Mini-Minecraft

Overview

For the final project of my Computer Graphics class, I worked with two teammates to build a real-time voxel game inspired by Minecraft. The engine was written in C++ with OpenGL and GLSL, with chunked voxel terrain, player traversal, dynamic environmental rendering, and shader-based post-processing.

My work focused on the visual systems that shape the world at a distance and the procedural systems that generate the terrain. I built the procedural skybox, day/night cycle, distance fog, ambient occlusion baking, snow and grassland terrain generation, cave generation, fluid-aware player physics, and the lava/water screen shaders.

Procedural Skybox

The skybox is driven by GLSL shaders and a continuously advancing time parameter. Rather than swapping static images, the shader interpolates between a small set of hand-authored color palettes for morning, daytime, sunset, night, and sunrise.

This gave the scene a controllable art direction while still keeping the lighting responsive. Sunrise and sunset are handled as palette blends, which made it easy to tune horizon color, zenith color, and overall atmosphere independently.

I also implemented distance fog in the shader to soften far terrain and reduce the harsh cutoff of voxel chunks. The fog acts as both an atmospheric effect and a practical composition tool, helping the terrain read at large scale without exposing the chunk boundary too aggressively.

Shooting Stars

The night sky includes procedural shooting star streaks generated from 3D Perlin Noise. The noise domain is stretched along the world Y axis, turning the noise field into thin, elongated strands rather than soft volumetric blobs.
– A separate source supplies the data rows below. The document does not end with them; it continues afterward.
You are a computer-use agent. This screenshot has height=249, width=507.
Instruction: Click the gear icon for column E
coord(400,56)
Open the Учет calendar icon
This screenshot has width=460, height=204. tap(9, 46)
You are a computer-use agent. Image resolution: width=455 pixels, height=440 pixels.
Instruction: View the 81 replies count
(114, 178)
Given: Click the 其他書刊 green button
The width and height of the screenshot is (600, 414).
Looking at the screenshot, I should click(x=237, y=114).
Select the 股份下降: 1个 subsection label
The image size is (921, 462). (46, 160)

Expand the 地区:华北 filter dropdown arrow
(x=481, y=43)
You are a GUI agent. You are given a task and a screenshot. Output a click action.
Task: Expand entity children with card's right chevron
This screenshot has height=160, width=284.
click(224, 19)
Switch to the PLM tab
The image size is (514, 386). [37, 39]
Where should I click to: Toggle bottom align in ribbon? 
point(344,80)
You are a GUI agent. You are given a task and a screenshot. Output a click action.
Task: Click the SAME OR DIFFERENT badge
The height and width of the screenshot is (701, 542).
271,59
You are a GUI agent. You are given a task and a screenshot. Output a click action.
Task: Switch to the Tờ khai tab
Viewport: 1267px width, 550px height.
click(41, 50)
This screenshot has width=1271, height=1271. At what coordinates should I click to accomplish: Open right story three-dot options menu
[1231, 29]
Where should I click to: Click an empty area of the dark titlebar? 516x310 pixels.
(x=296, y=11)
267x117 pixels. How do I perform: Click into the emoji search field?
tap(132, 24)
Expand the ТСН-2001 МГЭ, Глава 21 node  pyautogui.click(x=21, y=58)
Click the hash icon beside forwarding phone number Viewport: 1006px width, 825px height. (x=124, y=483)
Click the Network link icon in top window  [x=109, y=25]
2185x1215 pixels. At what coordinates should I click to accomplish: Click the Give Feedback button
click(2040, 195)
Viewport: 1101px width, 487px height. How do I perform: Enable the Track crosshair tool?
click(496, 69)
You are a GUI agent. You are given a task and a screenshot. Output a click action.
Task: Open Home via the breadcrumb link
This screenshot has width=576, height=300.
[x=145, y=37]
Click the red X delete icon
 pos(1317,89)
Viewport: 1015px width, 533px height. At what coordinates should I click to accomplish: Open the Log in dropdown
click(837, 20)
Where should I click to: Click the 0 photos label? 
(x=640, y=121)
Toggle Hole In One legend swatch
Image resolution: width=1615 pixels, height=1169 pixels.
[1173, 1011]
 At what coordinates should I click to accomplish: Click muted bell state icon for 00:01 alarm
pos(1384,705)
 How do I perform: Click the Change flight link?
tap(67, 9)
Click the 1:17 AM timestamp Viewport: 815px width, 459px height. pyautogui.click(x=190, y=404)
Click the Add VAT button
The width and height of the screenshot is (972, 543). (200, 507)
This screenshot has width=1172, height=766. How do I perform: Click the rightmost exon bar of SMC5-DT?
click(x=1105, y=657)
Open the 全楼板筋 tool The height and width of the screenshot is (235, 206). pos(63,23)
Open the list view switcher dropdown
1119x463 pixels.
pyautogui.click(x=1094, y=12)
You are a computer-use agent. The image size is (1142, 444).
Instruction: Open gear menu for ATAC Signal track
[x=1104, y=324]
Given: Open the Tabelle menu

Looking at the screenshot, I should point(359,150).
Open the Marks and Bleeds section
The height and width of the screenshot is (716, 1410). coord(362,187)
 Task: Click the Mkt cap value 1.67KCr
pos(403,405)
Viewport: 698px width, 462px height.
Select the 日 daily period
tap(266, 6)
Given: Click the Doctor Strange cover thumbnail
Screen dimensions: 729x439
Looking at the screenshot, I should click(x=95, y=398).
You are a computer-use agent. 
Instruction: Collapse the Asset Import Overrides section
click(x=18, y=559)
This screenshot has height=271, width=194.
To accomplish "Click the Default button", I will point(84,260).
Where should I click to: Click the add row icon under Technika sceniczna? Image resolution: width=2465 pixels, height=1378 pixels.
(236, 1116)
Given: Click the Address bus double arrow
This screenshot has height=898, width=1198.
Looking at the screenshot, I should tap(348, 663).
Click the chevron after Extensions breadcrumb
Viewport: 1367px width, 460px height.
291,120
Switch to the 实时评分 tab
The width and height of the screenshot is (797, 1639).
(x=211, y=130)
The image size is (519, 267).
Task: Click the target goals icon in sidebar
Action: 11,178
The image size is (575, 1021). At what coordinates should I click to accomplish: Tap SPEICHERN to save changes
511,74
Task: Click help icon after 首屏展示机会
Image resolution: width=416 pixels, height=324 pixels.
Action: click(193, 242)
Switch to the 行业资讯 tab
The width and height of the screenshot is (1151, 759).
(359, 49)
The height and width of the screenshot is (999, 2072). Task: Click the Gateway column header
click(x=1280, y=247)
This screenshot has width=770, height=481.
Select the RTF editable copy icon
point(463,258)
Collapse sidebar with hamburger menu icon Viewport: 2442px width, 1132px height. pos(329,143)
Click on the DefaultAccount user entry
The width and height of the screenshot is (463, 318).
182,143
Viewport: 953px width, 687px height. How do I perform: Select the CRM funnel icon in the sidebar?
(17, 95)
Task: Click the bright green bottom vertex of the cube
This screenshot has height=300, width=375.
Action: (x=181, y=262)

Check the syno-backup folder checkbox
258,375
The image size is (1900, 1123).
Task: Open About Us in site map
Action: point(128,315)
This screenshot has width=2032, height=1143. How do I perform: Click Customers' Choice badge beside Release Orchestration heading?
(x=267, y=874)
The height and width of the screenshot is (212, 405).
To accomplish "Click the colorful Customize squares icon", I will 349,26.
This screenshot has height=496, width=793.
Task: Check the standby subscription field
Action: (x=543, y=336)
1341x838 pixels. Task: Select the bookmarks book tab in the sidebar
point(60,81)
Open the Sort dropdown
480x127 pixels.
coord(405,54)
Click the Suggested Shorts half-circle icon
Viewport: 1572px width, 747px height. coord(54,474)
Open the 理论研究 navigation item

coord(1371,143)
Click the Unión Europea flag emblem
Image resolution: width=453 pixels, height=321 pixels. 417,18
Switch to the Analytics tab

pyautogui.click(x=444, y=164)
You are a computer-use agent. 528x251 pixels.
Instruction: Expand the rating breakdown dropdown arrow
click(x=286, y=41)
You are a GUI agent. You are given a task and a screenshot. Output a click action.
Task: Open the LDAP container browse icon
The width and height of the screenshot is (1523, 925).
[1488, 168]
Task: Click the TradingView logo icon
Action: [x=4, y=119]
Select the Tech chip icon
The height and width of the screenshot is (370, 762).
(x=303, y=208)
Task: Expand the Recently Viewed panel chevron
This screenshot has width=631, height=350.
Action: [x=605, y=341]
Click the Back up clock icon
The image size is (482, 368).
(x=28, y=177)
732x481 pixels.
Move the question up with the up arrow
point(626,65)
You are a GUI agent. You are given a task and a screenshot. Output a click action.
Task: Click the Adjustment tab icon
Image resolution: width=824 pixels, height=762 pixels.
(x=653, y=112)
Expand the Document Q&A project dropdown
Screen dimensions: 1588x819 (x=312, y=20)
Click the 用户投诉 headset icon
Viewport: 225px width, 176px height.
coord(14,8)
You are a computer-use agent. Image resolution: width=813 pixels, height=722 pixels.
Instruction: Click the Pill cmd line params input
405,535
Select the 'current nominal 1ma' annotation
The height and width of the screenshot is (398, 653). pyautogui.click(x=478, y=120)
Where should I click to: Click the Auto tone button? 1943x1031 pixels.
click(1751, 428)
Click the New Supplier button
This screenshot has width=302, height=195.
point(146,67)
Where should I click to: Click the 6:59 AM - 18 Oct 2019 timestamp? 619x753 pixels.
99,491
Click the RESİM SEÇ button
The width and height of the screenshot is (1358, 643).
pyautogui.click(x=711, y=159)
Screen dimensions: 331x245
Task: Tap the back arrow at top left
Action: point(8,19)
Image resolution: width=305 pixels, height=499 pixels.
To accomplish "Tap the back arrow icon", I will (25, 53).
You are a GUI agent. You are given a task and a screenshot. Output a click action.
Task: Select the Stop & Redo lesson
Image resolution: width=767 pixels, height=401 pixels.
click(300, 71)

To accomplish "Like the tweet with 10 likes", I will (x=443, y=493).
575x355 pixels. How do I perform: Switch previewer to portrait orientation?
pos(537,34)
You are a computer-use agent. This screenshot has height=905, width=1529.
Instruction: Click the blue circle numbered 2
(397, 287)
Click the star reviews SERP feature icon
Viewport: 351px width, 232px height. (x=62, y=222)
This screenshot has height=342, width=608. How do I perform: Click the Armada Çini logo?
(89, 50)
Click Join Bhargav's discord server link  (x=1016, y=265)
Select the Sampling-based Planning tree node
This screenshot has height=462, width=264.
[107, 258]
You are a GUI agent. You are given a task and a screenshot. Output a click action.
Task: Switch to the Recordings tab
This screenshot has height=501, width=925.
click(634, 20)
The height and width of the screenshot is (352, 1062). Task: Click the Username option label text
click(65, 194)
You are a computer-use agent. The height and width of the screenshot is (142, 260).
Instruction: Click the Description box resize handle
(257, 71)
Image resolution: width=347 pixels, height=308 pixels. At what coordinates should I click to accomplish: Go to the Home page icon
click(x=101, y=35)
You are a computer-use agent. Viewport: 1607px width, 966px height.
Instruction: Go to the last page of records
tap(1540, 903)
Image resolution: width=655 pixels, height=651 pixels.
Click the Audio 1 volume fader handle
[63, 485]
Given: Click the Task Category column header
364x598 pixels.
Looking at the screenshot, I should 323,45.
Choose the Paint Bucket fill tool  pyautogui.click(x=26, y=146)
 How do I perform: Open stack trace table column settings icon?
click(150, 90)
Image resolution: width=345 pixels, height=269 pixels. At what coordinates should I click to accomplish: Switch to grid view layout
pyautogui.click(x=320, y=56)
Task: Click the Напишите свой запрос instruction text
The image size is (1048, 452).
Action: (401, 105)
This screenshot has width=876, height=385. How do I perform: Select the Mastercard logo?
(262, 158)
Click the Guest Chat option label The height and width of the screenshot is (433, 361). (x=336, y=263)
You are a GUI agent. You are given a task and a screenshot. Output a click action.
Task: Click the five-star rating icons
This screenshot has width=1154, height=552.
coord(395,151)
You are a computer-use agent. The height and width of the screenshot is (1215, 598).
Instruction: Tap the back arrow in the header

By thresholding and animating this field over time, the shader produces intermittent streaks that feel embedded in the sky rather than placed as individual billboard sprites.

Ambient Occlusion

I implemented block-based ambient occlusion by checking surrounding blocks for each vertex and baking the result into the vertex color before sending the mesh to the GPU.

The AO value is packed into the alpha component of the vertex color:

AO = 1.0 -> alpha flag = 1 -> color.a = 1.1
AO = 0.4 -> alpha flag = 0 -> color.a = 0.04

This encoding let the shader recover both the occlusion state and intensity from a compact vertex attribute. It also kept the runtime shading cost low, since the expensive neighborhood checks happen during mesh construction instead of per fragment.

The result gives block corners and contact areas more depth, making the voxel terrain read less flat while preserving the simple Minecraft-like material style.

Terrain And Caves

I was responsible for generating the snow and grassland terrain using noise-based height maps. The terrain generator samples procedural noise to produce broad elevation changes, then assigns surface materials based on biome and height rules.

For underground spaces, I generated caves with 3D Perlin Noise. Sampling a volumetric noise field made it possible to carve connected tunnels and cavities through the terrain instead of relying only on 2D height data.

Water, Lava, And Post-Process Shaders

I also implemented player physics responses for water and lava volumes. Entering these blocks changes how the player moves and how the screen is rendered.

The water and lava post-process effects are screen-space shaders layered on top of the rendered scene. They provide immediate feedback when the player enters a fluid volume and help distinguish the physical state change from normal traversal.